**What this task involves**:
For this task, extract exactly the lines of the data below, from the line containing "Instruction: Open the 35% zoom level dropdown" through the last one, with pictures left out.
====== Data section ======
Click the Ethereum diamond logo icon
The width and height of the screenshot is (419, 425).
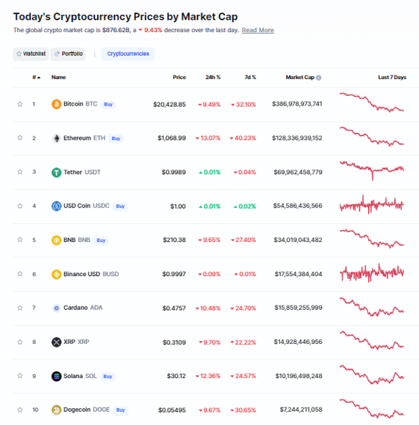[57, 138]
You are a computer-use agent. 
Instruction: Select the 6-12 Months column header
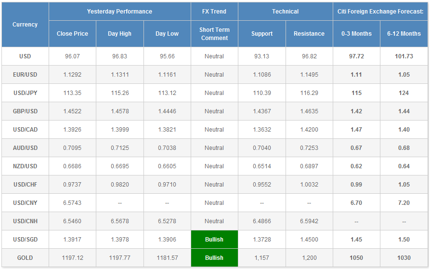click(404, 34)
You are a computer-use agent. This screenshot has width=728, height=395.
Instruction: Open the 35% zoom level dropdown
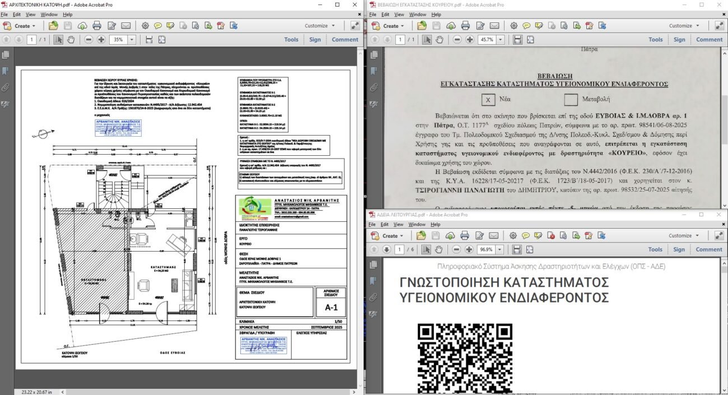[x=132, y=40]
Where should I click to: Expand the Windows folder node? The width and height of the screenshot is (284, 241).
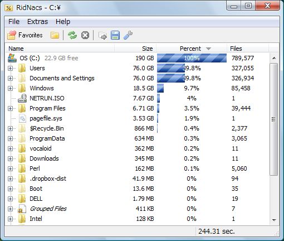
======
**Solution to this task**:
Instruction: Open the 35% zoom level dropdown
[x=132, y=40]
Where should I click to: Expand the Windows folder node? The width and height of the screenshot is (284, 241).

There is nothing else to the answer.